Public awareness for responsible corporate governance in the digital age is gaining increasing attention. While many companies are already committed to environmental and social issues (Corporate Social Responsibility, CSR), the assumption of responsibility in the digital world, known as Corporate Digital Responsibility (CDR) is still in its early stages.
The term CDR refers to voluntary entrepreneurial efforts in the context of progressing digitization that go beyond the legal requirements. Essentially corporations seek to actively participate in shaping the digital world and take on responsibility in order to add social value. The United Nations Guidelines for Consumer Protection (UNGCP, revised in 2015) can be named as one of the legal foundations of CDR. The Guidelines stipulate that “businesses should protect consumers’ privacy through a combination of appropriate control, security, transparency and consent mechanisms relating to the collection and use of their personal data”. Yet, CDR includes more than just data and the protection of privacy, it also has special relevance, for example, in the area of the Internet of things (IoT).
In recent times, CDR has become increasingly important as a consequence of the soaring number of cyber crimes.

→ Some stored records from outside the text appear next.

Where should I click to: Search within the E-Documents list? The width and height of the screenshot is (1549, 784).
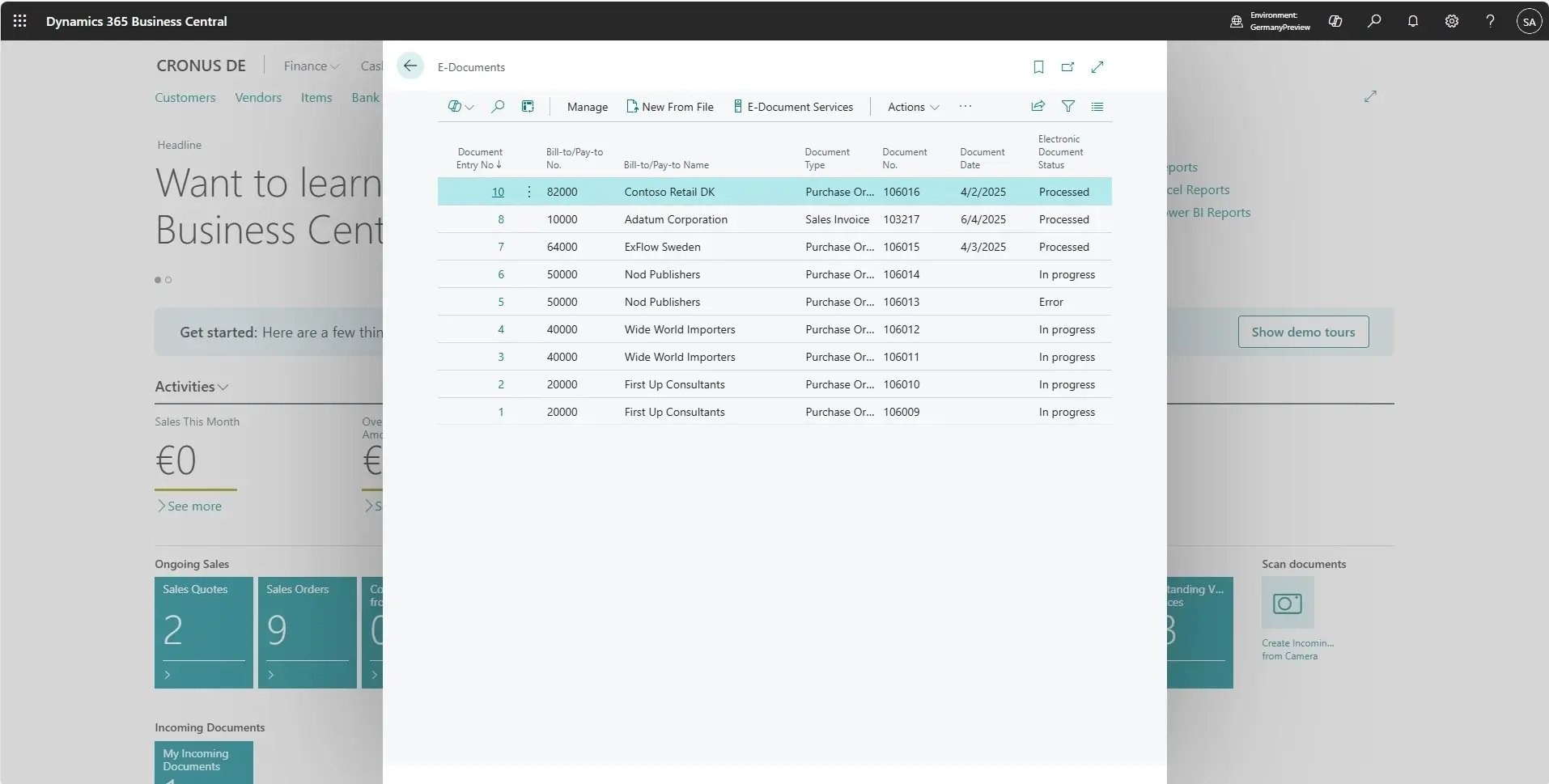tap(498, 106)
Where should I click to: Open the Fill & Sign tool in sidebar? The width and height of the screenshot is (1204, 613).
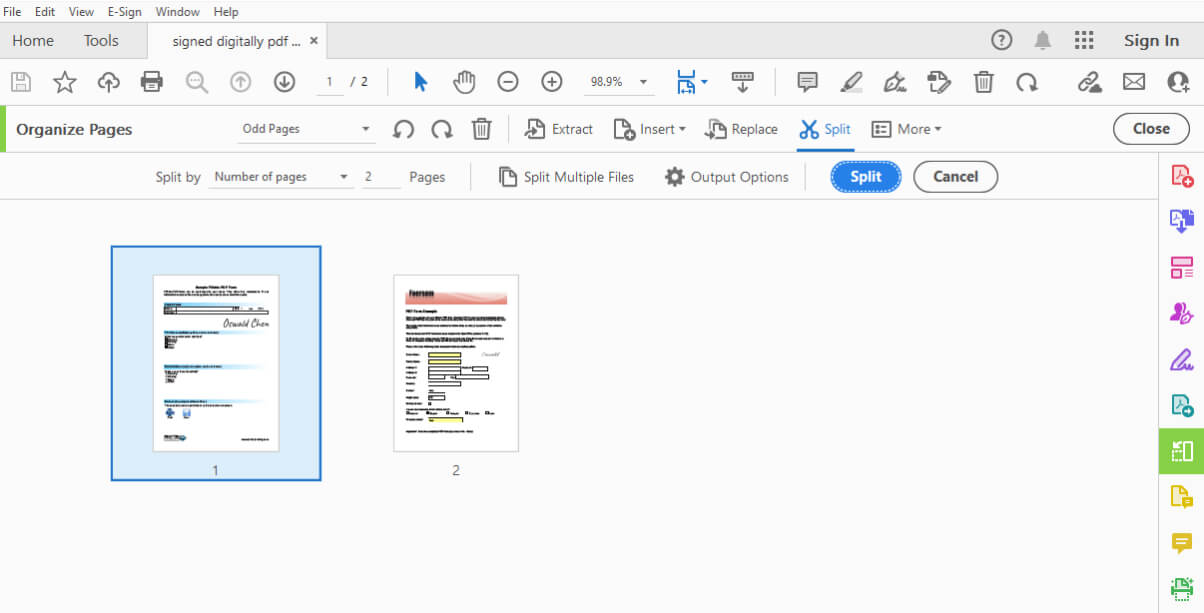pos(1181,359)
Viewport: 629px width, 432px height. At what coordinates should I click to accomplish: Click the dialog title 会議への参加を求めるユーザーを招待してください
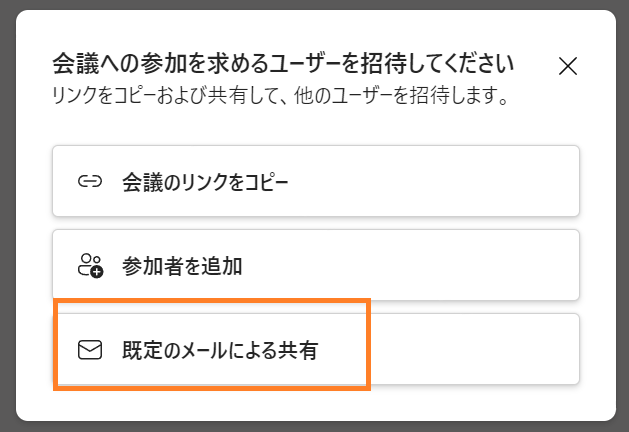pos(283,64)

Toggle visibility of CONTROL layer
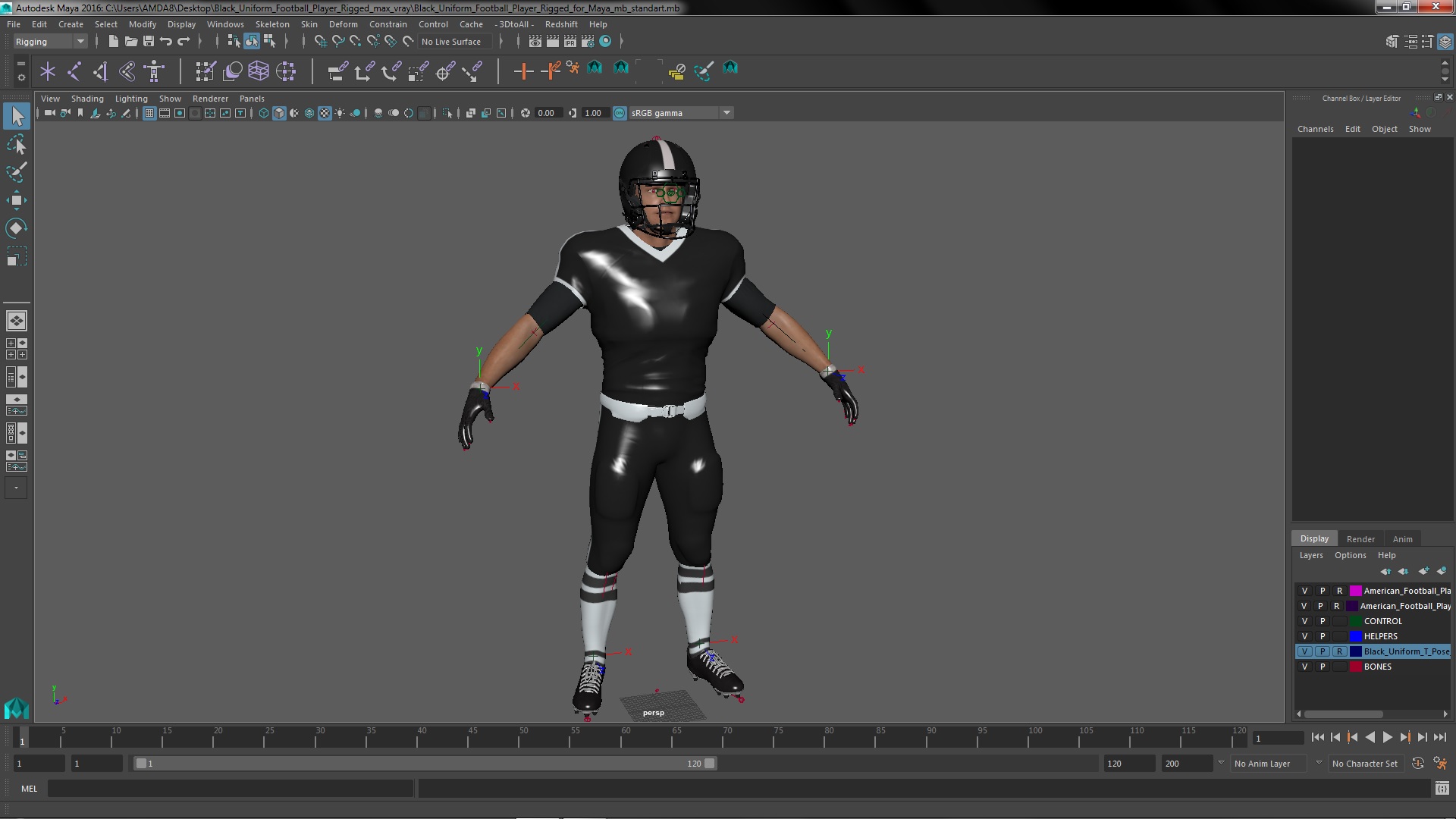1304,621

Therefore, it plays a vital role for the protection of corporate business itself. A recent survey shows that while, in terms of total numbers, computer fraud and computer sabotage still ranks first when it comes to cyber crimes, data theft is catching up rapidly, victimizing individuals and corporations alike.
Against this backdrop, the German Ministry of Justice and Consumer Protection started an initiative on Corporate Digital Responsibility in May 2018, in which policy-makers and business representatives work together in order to establish CDR principles and identify new concepts. The CDR co-initiative published its first statement in October 2018 (which can be found here). The publication defines the goals and working principles of the initiative and introduces the relevant stakeholders, including some of Germany’s biggest companies that are not only limited to the technology sector. More recently, in April 2019, the Ministry published new results and portrayed the consequences of the digital transformation using practical case studies (which can be found here in German language). The publication sets out eight principles which should serve as a guideline in the process of establishing CDR standards.
These principles concern the promotion of consumer self-determination, the classification of digital transformation as a means of increasing participation in society and the promotion of sustainability, including the question of whether certain technologies carry unreasonable data or cyber risks (opportunity/risk assessment). The principles also address that companies shall bear responsibility to prevent technical dependencies and lock-in effects for consumers.
The CDR co-initiative further calls on the companies to promote the public discourse, raise awareness, ensure data protection and privacy ("privacy by default" / "privacy by design"), and offer interoperable technologies. Ultimately, companies are supposed to ensure a high level of IT security (already in the development phase of new technologies) and provide for necessary security updates.
With the aforementioned principles in mind, the CDR co-initiative seeks to engage companies in all industries and encourages the development of best practice standards in this area. A possible approach would be to build on existing CSR principles and to transform these into the digital world. This means that existing concepts and corporate strategies could be leveraged and applied to the new digital challenges. For example, companies could extend corporate risk analyses with regard to digital risks for the company itself but also the possible impact on society as a whole. In addition, transparent and comprehensible reporting on such digital risk analyses might become relevant in the future.